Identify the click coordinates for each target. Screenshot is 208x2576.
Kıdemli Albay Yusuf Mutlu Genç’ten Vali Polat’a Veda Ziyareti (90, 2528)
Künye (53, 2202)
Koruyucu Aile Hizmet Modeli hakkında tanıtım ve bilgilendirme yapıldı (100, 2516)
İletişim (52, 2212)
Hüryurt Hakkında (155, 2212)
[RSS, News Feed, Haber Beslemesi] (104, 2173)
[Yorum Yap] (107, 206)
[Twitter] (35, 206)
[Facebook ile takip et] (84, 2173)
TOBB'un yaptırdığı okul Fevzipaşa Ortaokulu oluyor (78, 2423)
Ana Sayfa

━━━

__WHAT NEEDS TO BE DONE__: Beginning with the line that contains "[Twitter] (35, 206)", repeat every line through the end of the records and nothing more.

__ANSWER SECTION__:
[Twitter] (35, 206)
[Facebook ile takip et] (84, 2173)
TOBB'un yaptırdığı okul Fevzipaşa Ortaokulu oluyor (78, 2423)
Ana Sayfa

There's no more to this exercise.